A while back, my amazing friend Heather was stuck in a dead-end job with a psychotic boss (to say the least).  When she finally took her self-respect and left, she had the best leaving line I've ever heard...when the boss begged her not to leave, she retorted, "Honey, this job is the difference between me putting milk and organic milk on the table."  

Amazing, right?  Right!

Lately I've been thinking about those little quality of life differences:  Whole Goods vs. Kroger, Macy's clearance rack v. Ann Taylor, Z-Spa manicure vs. painting my nails at home.  More importantly, I've been asking myself how much they really matter.

This year, I have a major decision to make:  Firm or Non-Profit/Public Advocacy group?  And does choosing one mean the end of any type of career in the other?  To hear the law school gods speak is to think the answer is yes.  Whether that's true or not isn't really even relevant to my decision...I'm more concerned with the salary choice.  Choosing what makes me happy--working for a group dedicated to bettering the lives of others--means choosing milk over organic milk.  Actually, when my student loans are factored in, it might mean choosing milk every-other week instead of every week.  And no more half-and-half either. 

Two things are pointing me toward a definitive decision:

1. When I read job descriptions for firms, I am overwhelmingly bored and have to tell myself, "You could do it for a few years.  Really, you can handle 3 or 4 painful, boring, miserable, self-defeating years."  But when I read job descriptions at places such as the Southern Poverty Law Center, or at my internship at Legal Aid, I get really excited.  I am motivated to work.  When I think about the long hours I will inevitably be working, they seem less painful when I have a cause to fight for.  Those job descriptions make my eyes light up.  Firm descriptions make me look at my bank account and say, "Well, I should...."

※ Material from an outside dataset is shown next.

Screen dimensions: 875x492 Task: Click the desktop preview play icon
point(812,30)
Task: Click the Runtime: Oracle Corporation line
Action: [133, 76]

2. In Chile, I really learned that living with less is better all around--less complicated, less stressful, less guilt.  Do I really need 5 variations of what is essentially the same black pencil skirt?  And moreover, does it make me any less of who I am if I have less material things?  I think the answer is absolutely not.  It's so easy for we women to be swept up in fashion and makeup and good haircuts and having the best party dress.  Or at least for me it is.  Maybe that's a character flaw of mine.  But I'm learning that those things really don't reflect who I am.  In Chile, I often went around sans-makeup (ok, ok, I can't give up my mascara) and wearing the same sweater all week.  I brought 2 pairs of pants and 6 dress shirts for 5 weeks of work, and  the thought, "oh my god!  I wore this last week!" never really crossed my mind.   In short, my appearance became much less important than the experience I was having.  (I could write an entire separate post on this...and just might!)

Those two things should speak volumes to me.  Sometimes you just have to take the road that works best for you, even if that road is filled with bumps and devoid of organic milk.  

Like all recent law school graduates, I'm positive my first few working years will be full of stress, long hours, and nights spent crying into my wine glass (note:  two things are certain in law school--you will drink, and you will cry).  But at least I will (hopefully) be able to wake up each morning and be proud of the work I'm doing....Even if I have to wear the same skirt and drink black coffee.